Na manhã dessa quarta-feira, 28, o Santander ainda comemorava os resultados do segundo semestre de 2021: lucro líquido de R$ 4,1 bilhões, um aumento de 102,6% no comparativo com o mesmo período de 2020; em relação ao primeiro trimestre deste ano, o lucro saltou para 45,7%. À tarde, mal havia acabado de comemorar os resultados positivos com os acionistas, saiu a decisão da Justiça que condenou o Santander a uma multa de R$ 50 milhões por demissões durante a pandemia; por ataques aos participantes dos planos Cabesp e Banesprev; e perseguição aos dirigentes sindicais. A decisão é considerada inédita na história da Justiça do Trabalho de São Paulo, que considerou procedentes os argumentos apresentados na ação pelo Sindicato dos Bancários de São Paulo.

O diretor do Sindicato dos Bancários/ES Jonathas Corrêa afirma que a decisão da Justiça é importante porque confirma que o banco intensificou as demissões em meio à pior crise sanitária dos últimos 100 anos. “Essa tem sido uma prática recorrente do Santander e de outros grandes bancos, alvo de críticas das entidades sindicais. Os bancos seguem acumulando lucro e demitindo em plena pandemia”.
Santander foi vice-líder em demissões em 2020
O dirigente lembra que o terceiro maior banco privado do país foi o segundo que mais demitiu em 2020, com 3.220 desligamentos, atrás apenas do Bradesco. Em 2019, o Santander tinha 47.819 empregados; em 2020 esse número caiu para 44.599, uma queda de 6,7%. Segundo Jonathas, os bancos registraram excelentes resultados em 2020 e seguem lucrando ainda mais em 2021, como apontam os resultados dos seis primeiros meses do ano.
“Tanto no ano passado quanto neste ano os lucros continuam nas alturas, mas os bons resultados não demoveram o Santander a rever essa política perversa que segue demitindo e aumentando a pressão sobre os funcionários por metas inatingíveis. A cada dia essa cobrança aumenta e se torna mais desumana. Os resultados são funcionários adoecidos e desmotivados”, critica Jonathas.
Demissões e prática antissindical
Jonathas afirma que a decisão da Justiça ganhou ainda mais peso por ter saído justamente no dia em que o banco anunciava os lucros. Na ação, o Sindicato de São Paulo que alega mesmo tendo obtido lucro de R$ 13,8 bilhões em 2020, o banco espanhol eliminou 3.220 postos de trabalho no ano passado, desrespeitando o compromisso assumido com o movimento sindical de não demitir durante a pandemia.

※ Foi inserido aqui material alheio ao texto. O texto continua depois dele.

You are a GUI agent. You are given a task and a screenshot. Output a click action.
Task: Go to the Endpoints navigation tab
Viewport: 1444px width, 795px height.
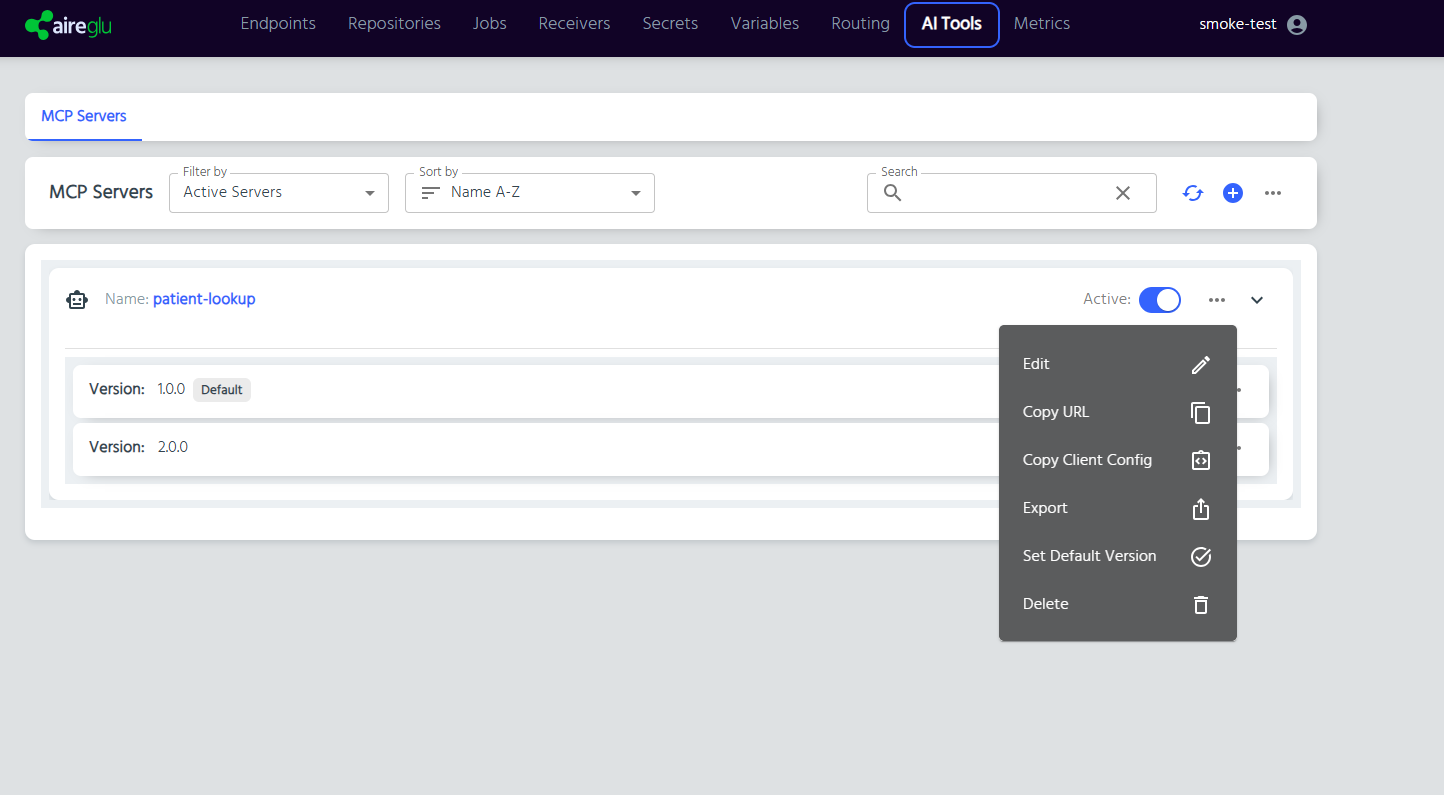(278, 24)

Num trecho da decisão, o juiz Jeronimo Azambuja Franco Neto, da 60ª Vara do Trabalho de São Paulo, assevera: “Um volume tão elevado de despedidas num momento de incertezas e medo, em que se fez necessário severo distanciamento para evitar a proliferação do vírus e quando os empregados não poderiam se reunir com o autor [Sindicato], revela (…), no mínimo, uma indisposição do empregador ao exercício da defesa de direitos das pessoas trabalhadoras através da atuação sindical”.
Mais à frente, o magistrado ressaltou que o Santander declarou não possuir nenhum interesse em conciliação, mesmo após ter sido convidado para a primeira proposta conciliatória pela Justiça. “Nada mais notório que vivemos em um país de extrema desigualdade (7º lugar como mais desigual, segundo a PNUD) e de cínica violência (1º lugar em taxa de homicídios por armas de fogo, segundo a Pesquisa Global de Mortalidade por Armas de Fogo do Instituto de métricas e avaliação em saúde”, apontou o juiz.
Para Jonathas, a decisão da Justiça do Trabalho reverberou o tom da crítica que as entidades sindicais vêm fazendo país afora aos grandes bancos durante a pandemia. “Desde o início da pandemia, o Sindibancários/ES vem fazendo críticas à postura dos bancos. Nesses 16 meses de pandemia os bancos, de maneira geral, têm sido negligentes na adoção de protocolos sanitários, têm aumentando a pressão por metas e demitido indiscriminadamente. Não por acaso, nossa campanha, desde março do ano passado, usa o seguinte bordão: ‘a vida vale mais que o lucro’. Mensagem que os bancos insistem em interpretar inversamente”, conclui Jonathas.